# [GOAL OF THE EXERCISE]
From the Venice travel text below, copy word for word the passage starting at "I would recommend" and ending at "a postcard-perfect shot.".

# [GIVEN PASSAGE]
I would recommend Venice as a fascinating place to visit, even though it didn’t quite live up to the idealist image I had in my head. Through the winding canals and many streets, you won’t be short of things to do. I spent three days there and here are the top experiences I had:
Getting Lost in Venice
The first thing I would suggest in Venice is to not bother with a map. We tried, failing miserably and soon realised it was far more fun to explore aimlessly, wandering beside and over the many winding canals. With so many gondoliers and splashes of colour reflecting in the water, there are numerous opportunities to use your camera and attempt a postcard-perfect shot.
Go on a Gondolier ride for €2
The gondoliers are very charming and are a typical thing to do in Venice. There’s just one problem: the cost. At $80 for half an hour for a shared gondola and over €100 if you’d like a private one it’s going to make your purse a hell of a lot lighter. So why not take a short trip for only €2? Opposite the gothic palace there is a ‘ferry’ gondolier service that takes you to the other side of the Grand Canal for just €2! For me this was the perfect opportunity to experience a gondolier ride without it setting me back a month in rent! (Okay that’s an exaggeration). It only lasts a couple of minutes but I can now say I went on a gondolier in Venice!
Browse the Souvenirs
I loved going in and out of each tempting shop I saw. Venice is well known for its glass from Muran Island and seeing all the glass work is a must. From hanging glass balloons, to fish inside glass cats there is plenty to choose from if you’re looking for something to buy. Another staple souvenir in Venice is a mask. Made out of paper mache there are some great quality masks. My advice would be to pay a little extra for a good quality one. Mine cost €15. Of course you don’t need to buy anything at all. Just wandering through the shops and seeing what they have to offer is enough.

# [SUPPLIED ENTRIES]
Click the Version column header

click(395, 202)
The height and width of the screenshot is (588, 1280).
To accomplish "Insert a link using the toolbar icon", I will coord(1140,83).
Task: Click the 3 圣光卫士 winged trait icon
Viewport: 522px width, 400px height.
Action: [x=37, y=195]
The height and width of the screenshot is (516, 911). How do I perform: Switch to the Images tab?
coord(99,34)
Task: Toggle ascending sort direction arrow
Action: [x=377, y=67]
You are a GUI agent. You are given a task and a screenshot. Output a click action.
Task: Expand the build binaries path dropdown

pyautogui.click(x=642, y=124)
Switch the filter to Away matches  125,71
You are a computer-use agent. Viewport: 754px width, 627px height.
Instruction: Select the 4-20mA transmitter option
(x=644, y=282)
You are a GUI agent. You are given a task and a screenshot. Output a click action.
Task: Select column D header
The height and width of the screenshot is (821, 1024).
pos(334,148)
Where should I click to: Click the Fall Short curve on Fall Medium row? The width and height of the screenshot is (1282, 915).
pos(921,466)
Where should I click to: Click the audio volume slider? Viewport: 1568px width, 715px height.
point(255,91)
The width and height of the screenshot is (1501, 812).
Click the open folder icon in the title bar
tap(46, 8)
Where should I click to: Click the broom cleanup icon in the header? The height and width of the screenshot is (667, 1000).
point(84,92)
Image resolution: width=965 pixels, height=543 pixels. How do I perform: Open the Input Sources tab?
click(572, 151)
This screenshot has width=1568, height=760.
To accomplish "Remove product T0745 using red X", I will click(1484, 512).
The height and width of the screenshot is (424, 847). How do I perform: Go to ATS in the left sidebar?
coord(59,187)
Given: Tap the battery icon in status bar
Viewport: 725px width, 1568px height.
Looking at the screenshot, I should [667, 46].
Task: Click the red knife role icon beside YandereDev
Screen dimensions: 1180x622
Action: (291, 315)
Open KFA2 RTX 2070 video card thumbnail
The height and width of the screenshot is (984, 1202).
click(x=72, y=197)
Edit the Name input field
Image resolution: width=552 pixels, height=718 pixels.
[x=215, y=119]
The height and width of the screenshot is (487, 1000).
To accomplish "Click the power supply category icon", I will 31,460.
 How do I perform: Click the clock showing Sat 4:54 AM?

# [TASK RESPONSE]
I would recommend Venice as a fascinating place to visit, even though it didn’t quite live up to the idealist image I had in my head. Through the winding canals and many streets, you won’t be short of things to do. I spent three days there and here are the top experiences I had:
Getting Lost in Venice
The first thing I would suggest in Venice is to not bother with a map. We tried, failing miserably and soon realised it was far more fun to explore aimlessly, wandering beside and over the many winding canals. With so many gondoliers and splashes of colour reflecting in the water, there are numerous opportunities to use your camera and attempt a postcard-perfect shot.